The Bahá’í Faith was founded in 1863 by the prophet Bahá’u’lláh, who was raised under the state religion of Islam. As such, the Iranian government has long seen Bahá’ís as heretics and has persecuted them for over a century. According to the film, in the decade following the 1979 Islamic revolution, over 200 Bahá’ís were executed and at least 1,000 were imprisoned because of their faith. In the 1990s, partly to shed negative attention within the global political landscape, the Iranian government began focusing on a more surreptitious campaign to deny Bahá’í’s social and economic mobility. According to a Bahá’í World News Service report, large numbers of Bahá’í youth and children were expelled from primary and secondary school. Though in response to international pressure, some were allowed to re-enroll, the government maintained an official ban on university education for Bahá’ís until 2004, and the unofficial denial of higher education to Bahá’ís in Iran continues today.

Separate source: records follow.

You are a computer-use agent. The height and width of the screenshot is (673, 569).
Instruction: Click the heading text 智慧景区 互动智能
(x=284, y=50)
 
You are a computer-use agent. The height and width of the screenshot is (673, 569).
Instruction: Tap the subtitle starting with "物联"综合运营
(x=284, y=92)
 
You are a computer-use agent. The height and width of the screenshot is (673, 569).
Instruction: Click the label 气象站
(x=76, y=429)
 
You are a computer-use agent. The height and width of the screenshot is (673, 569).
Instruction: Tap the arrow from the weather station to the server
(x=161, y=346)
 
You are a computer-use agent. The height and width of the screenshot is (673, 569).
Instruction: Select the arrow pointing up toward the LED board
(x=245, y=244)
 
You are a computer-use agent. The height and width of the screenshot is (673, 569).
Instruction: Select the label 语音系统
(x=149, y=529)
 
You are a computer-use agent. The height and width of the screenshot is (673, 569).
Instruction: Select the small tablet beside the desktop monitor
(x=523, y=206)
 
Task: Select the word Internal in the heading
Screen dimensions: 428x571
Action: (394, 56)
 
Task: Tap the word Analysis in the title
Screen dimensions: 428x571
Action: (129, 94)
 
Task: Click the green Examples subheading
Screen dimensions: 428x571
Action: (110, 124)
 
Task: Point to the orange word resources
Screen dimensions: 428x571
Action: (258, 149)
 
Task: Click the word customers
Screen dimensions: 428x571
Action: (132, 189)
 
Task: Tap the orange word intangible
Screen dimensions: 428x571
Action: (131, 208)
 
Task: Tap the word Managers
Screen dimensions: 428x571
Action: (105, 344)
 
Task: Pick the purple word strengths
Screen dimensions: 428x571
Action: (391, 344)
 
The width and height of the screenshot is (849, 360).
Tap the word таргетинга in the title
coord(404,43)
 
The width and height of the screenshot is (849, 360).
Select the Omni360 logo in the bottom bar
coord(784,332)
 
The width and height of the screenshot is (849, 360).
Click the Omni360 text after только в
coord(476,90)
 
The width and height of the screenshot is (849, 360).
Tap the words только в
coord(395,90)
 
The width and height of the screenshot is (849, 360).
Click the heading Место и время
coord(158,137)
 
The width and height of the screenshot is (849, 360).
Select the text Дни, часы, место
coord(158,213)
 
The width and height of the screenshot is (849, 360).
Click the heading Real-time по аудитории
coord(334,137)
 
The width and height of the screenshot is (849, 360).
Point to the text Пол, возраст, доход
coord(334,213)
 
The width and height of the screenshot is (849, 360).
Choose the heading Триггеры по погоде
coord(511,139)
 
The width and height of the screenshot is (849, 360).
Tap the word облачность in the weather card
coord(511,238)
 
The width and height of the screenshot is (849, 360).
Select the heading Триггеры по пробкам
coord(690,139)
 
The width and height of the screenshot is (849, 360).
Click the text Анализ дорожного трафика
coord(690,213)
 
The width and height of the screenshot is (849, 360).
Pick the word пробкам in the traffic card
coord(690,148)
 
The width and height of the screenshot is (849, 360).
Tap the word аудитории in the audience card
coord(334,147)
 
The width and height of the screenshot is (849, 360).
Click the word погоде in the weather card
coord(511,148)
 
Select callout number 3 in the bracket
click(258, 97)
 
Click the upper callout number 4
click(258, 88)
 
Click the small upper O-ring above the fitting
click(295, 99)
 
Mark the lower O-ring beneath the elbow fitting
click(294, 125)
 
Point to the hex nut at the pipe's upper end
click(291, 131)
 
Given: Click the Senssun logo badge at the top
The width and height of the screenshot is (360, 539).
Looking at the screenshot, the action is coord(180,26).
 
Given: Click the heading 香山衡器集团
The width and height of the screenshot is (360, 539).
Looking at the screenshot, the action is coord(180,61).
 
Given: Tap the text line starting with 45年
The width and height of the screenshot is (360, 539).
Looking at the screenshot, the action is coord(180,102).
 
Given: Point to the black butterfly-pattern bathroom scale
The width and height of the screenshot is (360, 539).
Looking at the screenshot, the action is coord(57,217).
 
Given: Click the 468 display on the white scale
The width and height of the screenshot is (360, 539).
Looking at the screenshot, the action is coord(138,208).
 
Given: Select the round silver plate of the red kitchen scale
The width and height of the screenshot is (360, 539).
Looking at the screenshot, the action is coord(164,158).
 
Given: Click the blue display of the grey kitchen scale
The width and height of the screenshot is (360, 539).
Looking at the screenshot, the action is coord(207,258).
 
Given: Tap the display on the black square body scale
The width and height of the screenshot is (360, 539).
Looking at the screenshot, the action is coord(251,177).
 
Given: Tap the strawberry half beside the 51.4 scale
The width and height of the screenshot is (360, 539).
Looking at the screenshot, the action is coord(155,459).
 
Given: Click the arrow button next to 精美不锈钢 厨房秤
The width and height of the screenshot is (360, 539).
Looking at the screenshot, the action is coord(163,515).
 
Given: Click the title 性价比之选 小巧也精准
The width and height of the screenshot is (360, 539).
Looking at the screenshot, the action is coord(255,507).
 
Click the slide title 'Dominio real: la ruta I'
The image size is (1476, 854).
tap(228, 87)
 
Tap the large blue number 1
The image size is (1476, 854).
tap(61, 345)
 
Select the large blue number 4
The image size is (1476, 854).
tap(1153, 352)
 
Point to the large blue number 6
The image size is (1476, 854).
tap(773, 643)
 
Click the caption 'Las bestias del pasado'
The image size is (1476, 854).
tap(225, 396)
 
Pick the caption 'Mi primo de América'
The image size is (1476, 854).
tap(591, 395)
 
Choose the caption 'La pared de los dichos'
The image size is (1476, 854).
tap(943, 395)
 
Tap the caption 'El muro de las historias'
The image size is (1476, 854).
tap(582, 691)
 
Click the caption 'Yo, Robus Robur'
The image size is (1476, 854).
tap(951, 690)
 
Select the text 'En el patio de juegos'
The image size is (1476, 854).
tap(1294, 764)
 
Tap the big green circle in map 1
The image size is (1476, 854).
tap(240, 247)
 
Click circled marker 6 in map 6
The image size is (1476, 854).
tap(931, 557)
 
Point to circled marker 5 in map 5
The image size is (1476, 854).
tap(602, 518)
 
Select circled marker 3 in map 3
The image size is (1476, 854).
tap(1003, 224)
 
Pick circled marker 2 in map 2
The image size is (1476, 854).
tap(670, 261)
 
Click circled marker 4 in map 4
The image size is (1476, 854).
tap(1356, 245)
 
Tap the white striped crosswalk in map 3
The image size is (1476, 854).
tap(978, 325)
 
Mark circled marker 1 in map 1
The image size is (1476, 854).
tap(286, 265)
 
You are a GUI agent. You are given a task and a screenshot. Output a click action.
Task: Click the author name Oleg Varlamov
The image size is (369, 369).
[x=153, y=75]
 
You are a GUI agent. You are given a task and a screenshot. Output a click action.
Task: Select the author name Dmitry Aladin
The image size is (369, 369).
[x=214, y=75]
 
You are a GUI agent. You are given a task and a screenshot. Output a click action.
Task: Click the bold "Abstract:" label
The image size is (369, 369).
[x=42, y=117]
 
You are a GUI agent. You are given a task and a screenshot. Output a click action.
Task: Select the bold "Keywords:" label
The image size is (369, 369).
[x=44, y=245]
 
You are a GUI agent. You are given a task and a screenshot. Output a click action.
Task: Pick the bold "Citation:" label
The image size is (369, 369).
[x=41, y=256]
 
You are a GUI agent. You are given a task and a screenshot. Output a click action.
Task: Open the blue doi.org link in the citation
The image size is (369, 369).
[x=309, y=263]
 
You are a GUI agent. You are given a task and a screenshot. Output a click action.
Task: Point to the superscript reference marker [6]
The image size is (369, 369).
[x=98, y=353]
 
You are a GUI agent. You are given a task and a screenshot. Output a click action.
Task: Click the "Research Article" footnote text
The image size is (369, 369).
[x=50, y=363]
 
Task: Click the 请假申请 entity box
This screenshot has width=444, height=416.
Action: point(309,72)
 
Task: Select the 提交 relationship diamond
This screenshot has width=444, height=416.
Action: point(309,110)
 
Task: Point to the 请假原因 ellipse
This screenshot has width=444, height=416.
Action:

But the Bahá’ís, who have grown to 7 million worldwide, are resisting. When BIHE began in 1987, teachers and students had only hard copy to work with and mostly face-to-face instruction. With the advent of the internet, teachers (Bahá’í and non Bahá’í) from over 100 universities around the world are participating. The school is an example of how one group is meeting systemic persecution with non-violent resistance.

According to Roi Qualls, who will moderate the post-film discussion, the BIHE is a heroic response to a senseless system of governance.

“You can’t live up to your potential if — for whatever reason — you’re not given the tools to develop your skills and your mind,” he said. “That’s where it becomes a human rights issue.”